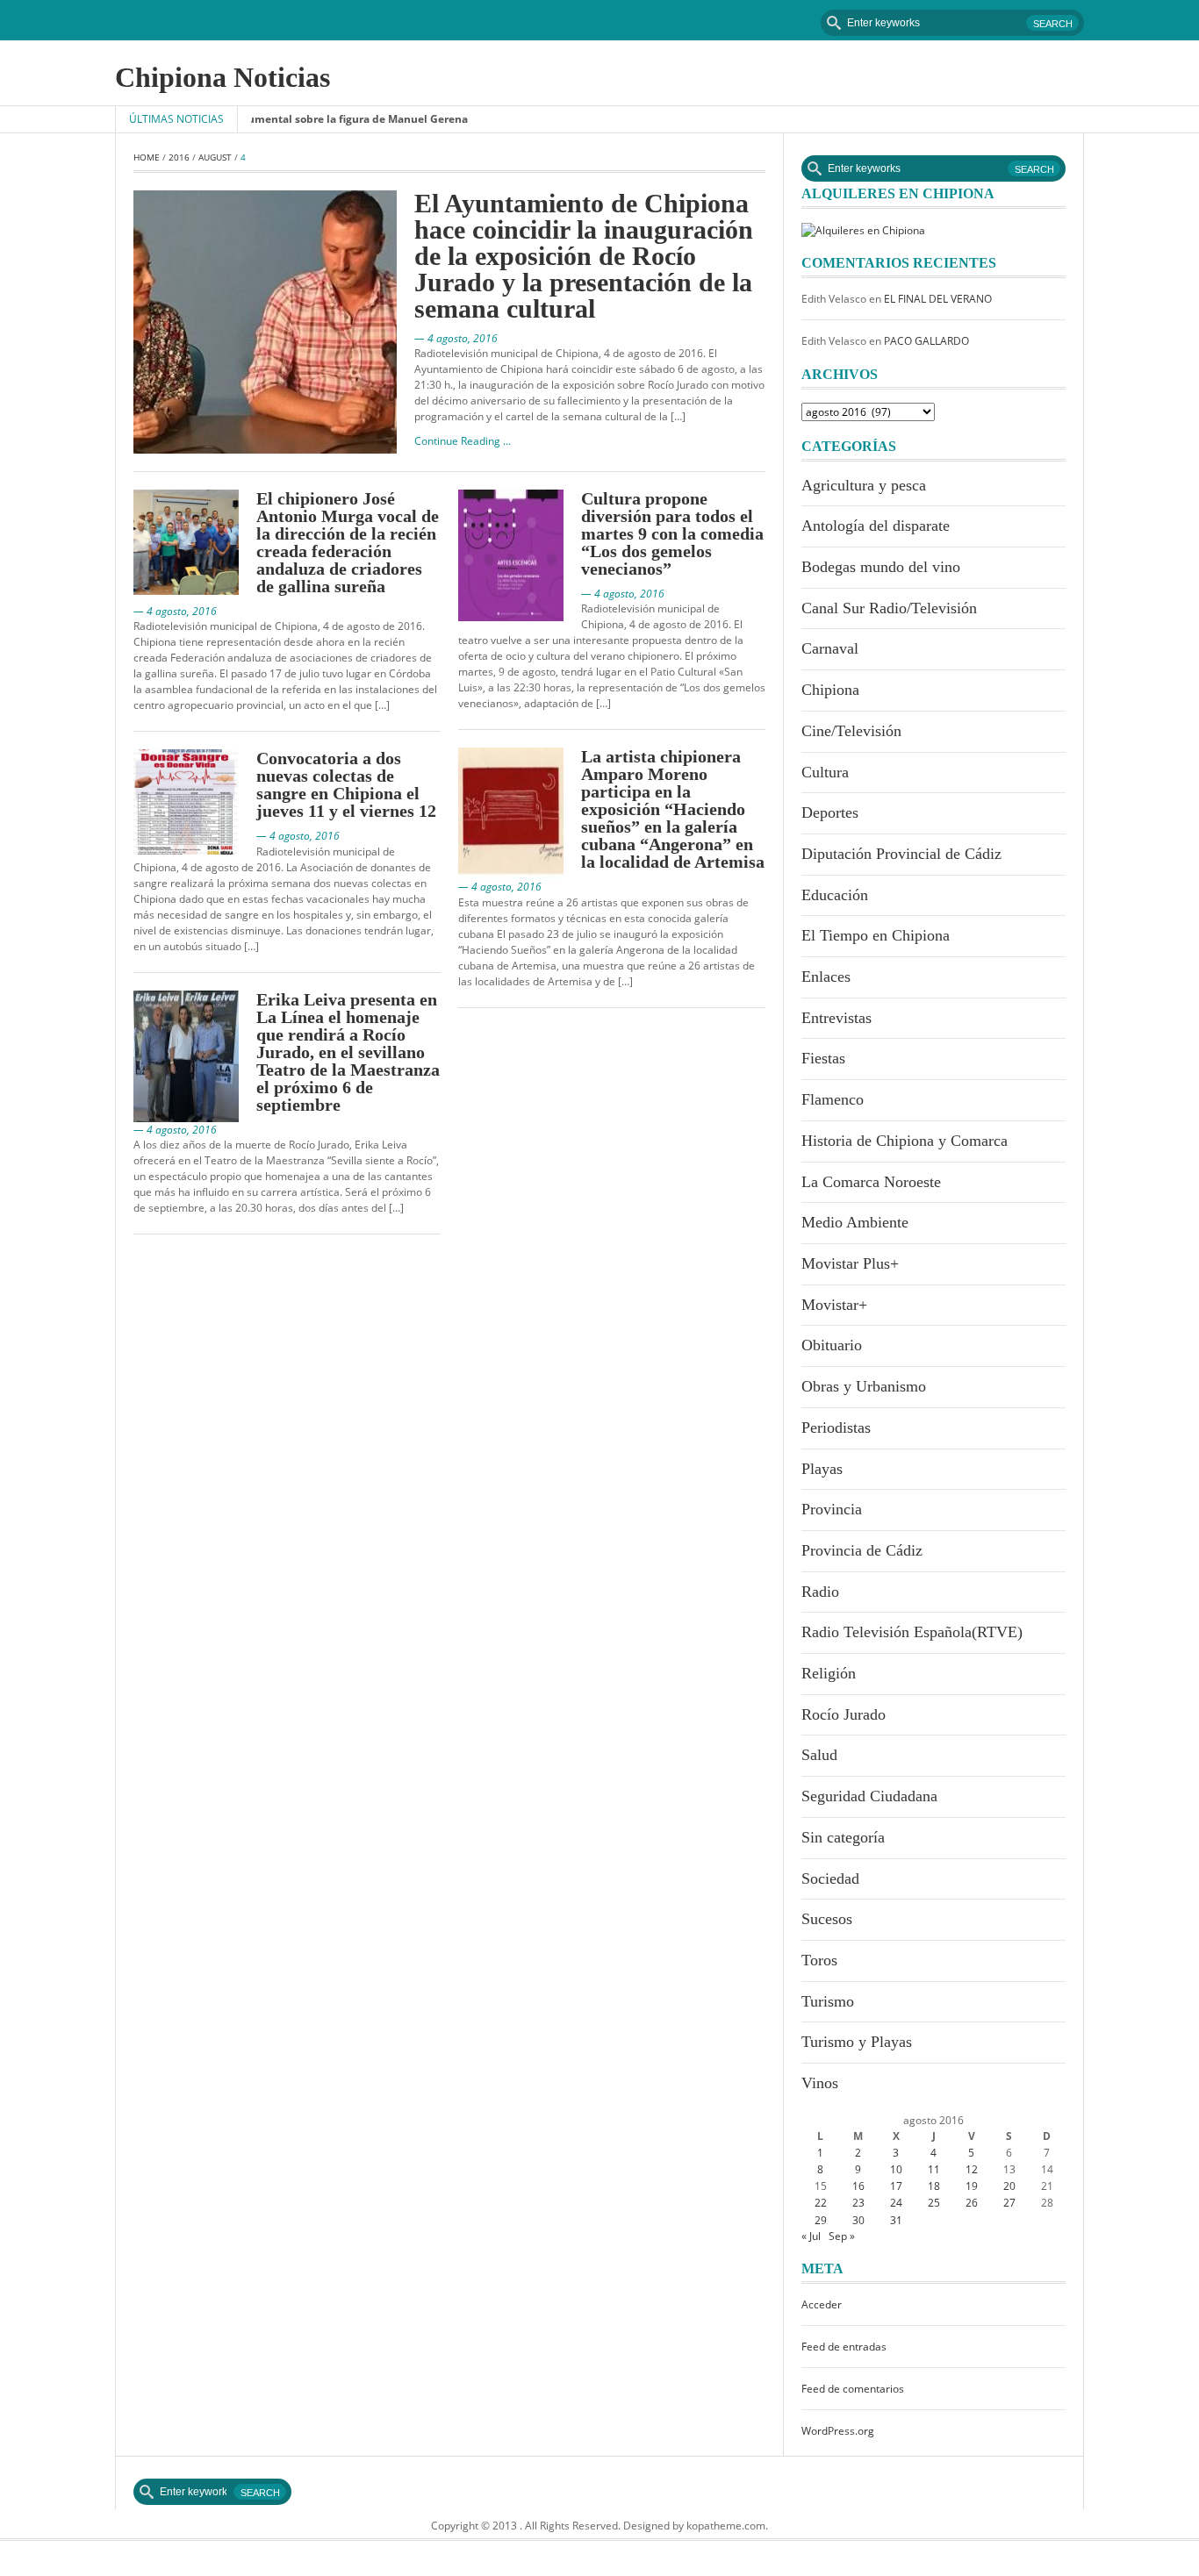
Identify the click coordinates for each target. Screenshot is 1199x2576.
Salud (819, 1755)
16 (858, 2186)
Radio (820, 1591)
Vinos (819, 2083)
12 (972, 2169)
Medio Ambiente (854, 1222)
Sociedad (830, 1878)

★ ★ ★ ★ ★

▸ EXERCISE INSTRUCTIONS: All of the records should be set down exactly, minus the pictures they hold.

▸ TASK RESPONSE:
Identify the click coordinates for each target. Screenshot is 1199x2576.
Salud (819, 1755)
16 (858, 2186)
Radio (820, 1591)
Vinos (819, 2083)
12 (972, 2169)
Medio Ambiente (854, 1222)
Sociedad (830, 1878)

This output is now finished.